Thirty UCLA football players have drafted a document outlining their demands to the school to ensure the safety of student-athletes amid the coronavirus pandemic.
Bruins football players do not trust head coach Chip Kelly to act in the best interest of their health and are demanding a "third-party health official" oversee football activities to confirm COVID-19 protocols are being followed properly, according to the document, which was viewed by J. Brady McCollough of the Los Angeles Times.
But UCLA quarterback Dorian Thompson-Robinson tweeted Friday that players never said they don't trust Kelly, and he reiterated that their demands are related to the safety of the football program "as a whole."
In addition to the presence of a third-party health official, the players want the protection of anonymity for student-athletes and staff to report health violations. They also want to be able to decide whether to return to school without fear of possible consequences such as lost scholarships.
"These demands reflect our call for an environment in which we do not feel pressured to return to competition, and if we choose not to return, that our decision will be respected," the document states, according to McCollough. "If our demands are not met, we will refrain from booster events, recruiting events, and all football-related promotional activities.

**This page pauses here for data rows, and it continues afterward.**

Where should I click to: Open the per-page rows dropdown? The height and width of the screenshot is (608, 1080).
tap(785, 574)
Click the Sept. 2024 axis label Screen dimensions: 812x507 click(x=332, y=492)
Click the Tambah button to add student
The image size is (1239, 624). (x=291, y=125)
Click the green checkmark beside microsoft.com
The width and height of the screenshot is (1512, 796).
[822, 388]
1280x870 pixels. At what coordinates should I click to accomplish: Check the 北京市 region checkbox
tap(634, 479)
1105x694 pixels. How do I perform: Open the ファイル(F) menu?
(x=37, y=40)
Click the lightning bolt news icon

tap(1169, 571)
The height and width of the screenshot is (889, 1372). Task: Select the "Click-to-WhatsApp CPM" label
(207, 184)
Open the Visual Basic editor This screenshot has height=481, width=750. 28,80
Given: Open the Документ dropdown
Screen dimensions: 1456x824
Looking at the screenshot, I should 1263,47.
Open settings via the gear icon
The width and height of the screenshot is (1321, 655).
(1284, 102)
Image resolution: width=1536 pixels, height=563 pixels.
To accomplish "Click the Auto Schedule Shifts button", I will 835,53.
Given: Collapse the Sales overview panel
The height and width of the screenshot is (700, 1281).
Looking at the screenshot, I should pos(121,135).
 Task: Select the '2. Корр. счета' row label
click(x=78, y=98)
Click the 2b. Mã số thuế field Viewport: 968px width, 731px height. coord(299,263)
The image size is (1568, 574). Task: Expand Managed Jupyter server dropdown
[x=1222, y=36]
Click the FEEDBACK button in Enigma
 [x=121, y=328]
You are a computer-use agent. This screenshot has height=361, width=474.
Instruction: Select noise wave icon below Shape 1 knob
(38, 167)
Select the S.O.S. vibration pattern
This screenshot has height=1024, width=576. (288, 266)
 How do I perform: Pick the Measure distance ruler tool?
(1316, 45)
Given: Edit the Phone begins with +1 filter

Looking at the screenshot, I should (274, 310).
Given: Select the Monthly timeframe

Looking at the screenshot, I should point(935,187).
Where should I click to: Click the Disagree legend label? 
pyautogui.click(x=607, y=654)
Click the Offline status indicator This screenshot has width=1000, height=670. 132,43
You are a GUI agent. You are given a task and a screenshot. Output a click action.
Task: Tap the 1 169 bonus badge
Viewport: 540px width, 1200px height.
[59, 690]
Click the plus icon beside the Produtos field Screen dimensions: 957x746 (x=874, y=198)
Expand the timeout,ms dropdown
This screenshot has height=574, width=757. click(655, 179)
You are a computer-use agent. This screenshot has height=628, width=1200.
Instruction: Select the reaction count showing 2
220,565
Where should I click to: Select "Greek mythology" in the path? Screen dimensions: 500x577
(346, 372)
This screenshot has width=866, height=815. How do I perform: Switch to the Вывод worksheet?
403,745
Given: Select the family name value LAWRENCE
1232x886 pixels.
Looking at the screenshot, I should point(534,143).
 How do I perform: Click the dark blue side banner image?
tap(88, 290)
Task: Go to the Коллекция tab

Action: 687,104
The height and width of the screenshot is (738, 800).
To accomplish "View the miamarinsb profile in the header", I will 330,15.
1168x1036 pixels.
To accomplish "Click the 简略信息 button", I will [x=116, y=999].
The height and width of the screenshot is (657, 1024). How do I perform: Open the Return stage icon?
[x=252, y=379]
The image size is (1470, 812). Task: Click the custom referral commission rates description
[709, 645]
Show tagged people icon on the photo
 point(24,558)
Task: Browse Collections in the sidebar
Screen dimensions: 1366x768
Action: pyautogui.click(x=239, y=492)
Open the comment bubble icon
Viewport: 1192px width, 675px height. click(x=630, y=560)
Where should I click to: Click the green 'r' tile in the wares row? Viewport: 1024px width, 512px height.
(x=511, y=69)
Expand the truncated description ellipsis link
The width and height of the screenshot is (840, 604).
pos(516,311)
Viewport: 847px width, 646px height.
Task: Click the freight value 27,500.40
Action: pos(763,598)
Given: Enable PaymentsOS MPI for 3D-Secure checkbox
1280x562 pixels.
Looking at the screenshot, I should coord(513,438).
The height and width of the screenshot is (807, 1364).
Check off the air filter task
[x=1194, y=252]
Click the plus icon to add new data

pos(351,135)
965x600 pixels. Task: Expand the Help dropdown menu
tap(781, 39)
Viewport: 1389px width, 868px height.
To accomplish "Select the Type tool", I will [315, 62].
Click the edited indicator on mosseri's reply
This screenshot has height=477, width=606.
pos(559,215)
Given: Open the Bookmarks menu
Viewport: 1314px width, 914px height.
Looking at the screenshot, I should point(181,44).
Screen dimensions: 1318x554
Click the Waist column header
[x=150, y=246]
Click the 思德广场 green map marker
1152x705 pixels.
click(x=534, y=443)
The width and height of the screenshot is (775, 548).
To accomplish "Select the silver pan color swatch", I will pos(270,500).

"The decision to return to training amidst a global pandemic has put us, the student-athletes, on the front lines of a battle that we as a nation have not yet been able to win. We feel that as some of the first members of the community to attempt a return to normalcy, we must have assurances that allow us to make informed decisions and be protected regardless of our decision."
It continues: "Time and time again, we see individuals within (UCLA) athletic programs who ought to defend and protect us leave us in the dark to fend for ourselves ... Starting with neglected and mismanaged injury cases, to a now mismanaged COVID-19 pandemic, our voices have been continuously muffled, and we will no longer stand for such blatant injustices."
UCLA senior associate athletic director Matt Elliott told McCollough the school will create an online portal to allow student-athletes to anonymously report issues to the faculty athletic representative.
Elliott also said the university will guarantee scholarships for fall sport student-athletes for the upcoming season, but he could not specify regarding future years.
Schools began allowing players to return to campus for voluntary workouts on June 1. The NCAA Division I Council approved earlier this week a six-week preseason plan to begin the 2020 campaign on time.
That plan allows for interactions between coaches and players during required summer workouts, which are set to begin in July. Meetings and walk-throughs can begin July 24, while the preseason practice period is set to begin Aug. 7 for teams kicking off the campaign in Week 1.
The plan requires teams to practice for four weeks before playing their first games of the season.